Recently, while touting gun seizures in a city that has some of the most authoritarian gun laws in the United States, Police Commissioner Jessica Tisch lamented, “the number of illegal guns that we’ve seen used in New York City has exploded since 3D technology has come about.” She’s not alone. Homemade guns are increasingly sophisticated and available almost everywhere. That’s a good thing.
Americans, Armed and Scary
American dedication to privately owned weapons alarms observers from more restrictive countries—much to the amusement of many Americans, it should be noted, whose ancestors fled those places in search of greater freedom and found it, in part, in the ability to arm themselves and to generally flip the bird to government. That means that from the foundation of the U.S., privately owned weapons and their protection by the Second Amendment have had a strong ideological component. Now, innovators around the world are embracing private arms as expressions of liberty and creating simple designs that can be built in home workshops with commonly available tools and parts.

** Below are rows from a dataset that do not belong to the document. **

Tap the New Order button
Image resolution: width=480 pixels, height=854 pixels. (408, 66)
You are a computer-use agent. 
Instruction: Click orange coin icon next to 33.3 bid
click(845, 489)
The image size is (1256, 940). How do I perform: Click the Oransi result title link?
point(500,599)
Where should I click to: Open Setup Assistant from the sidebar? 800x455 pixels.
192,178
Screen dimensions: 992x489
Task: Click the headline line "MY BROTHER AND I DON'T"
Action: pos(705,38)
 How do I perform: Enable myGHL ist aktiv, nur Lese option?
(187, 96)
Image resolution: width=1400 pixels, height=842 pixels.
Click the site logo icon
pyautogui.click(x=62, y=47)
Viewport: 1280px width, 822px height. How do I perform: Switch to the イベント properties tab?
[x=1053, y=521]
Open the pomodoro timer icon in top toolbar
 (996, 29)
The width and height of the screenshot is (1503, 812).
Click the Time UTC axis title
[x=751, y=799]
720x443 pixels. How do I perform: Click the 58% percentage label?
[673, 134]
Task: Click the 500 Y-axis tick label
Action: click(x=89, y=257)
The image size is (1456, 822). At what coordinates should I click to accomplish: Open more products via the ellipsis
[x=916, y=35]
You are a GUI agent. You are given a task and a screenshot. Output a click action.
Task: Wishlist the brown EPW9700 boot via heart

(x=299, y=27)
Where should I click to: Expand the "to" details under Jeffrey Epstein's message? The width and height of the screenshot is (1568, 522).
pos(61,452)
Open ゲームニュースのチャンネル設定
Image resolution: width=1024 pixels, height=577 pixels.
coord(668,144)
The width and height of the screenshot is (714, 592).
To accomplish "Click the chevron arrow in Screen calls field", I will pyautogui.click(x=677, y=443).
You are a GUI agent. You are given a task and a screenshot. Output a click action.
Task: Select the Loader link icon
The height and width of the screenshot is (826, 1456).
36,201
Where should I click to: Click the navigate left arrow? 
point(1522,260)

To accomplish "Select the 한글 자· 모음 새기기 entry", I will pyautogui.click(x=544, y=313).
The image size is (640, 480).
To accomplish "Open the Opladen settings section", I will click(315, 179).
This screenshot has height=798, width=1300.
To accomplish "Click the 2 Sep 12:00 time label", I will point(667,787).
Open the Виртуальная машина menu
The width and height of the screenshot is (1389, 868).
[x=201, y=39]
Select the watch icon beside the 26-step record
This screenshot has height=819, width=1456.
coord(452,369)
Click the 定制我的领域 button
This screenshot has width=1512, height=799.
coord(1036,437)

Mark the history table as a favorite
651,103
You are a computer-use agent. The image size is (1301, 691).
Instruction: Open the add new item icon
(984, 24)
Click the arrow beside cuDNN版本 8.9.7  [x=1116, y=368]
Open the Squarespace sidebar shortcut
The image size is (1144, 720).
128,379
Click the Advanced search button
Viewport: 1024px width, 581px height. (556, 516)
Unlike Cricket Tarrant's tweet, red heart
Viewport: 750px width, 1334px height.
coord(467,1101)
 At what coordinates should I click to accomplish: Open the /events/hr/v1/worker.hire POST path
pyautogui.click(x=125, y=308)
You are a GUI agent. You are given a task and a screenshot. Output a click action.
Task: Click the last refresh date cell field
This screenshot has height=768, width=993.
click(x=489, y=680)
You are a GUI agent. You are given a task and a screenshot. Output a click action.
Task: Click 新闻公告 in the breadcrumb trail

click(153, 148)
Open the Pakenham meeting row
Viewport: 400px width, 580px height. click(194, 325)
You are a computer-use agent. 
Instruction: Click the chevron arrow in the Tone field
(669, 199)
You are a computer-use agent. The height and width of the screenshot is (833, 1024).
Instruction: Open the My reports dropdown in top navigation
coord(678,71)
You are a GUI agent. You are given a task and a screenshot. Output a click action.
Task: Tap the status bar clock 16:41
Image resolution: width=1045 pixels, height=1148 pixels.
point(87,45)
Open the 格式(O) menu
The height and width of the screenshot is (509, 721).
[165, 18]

Critics argue that 3D-printed DIY firearms and their enthusiasts are spreading libertarianism around the world. Let’s hope they’re right.
Summarizing events at June’s MoneroKon conference in Prague, an annual meeting devoted to “privacy-enhancing technologies and distributed systems,” security expert Zoltán Füredi described a presentation by the pseudonymous Zé Carioca, designer of the recently unveiled Urutau, a 9mm select-fire firearm designed to be constructed with a 3D printer and components purchased at any hardware store. Rather than focus on his creation, Zé Carioca instead championed 3D-printed firearms as companions to cryptocurrency in challenging the power and reach of governments.
“His speech blurred the lines between technology, ideology, and extreme libertarian politics,” commented Füredi. He added of the speakers’ message, “Just as the freedom to transact (via cryptocurrency) is now seen as a fundamental human right, so too should be the right to bear arms—worldwide.”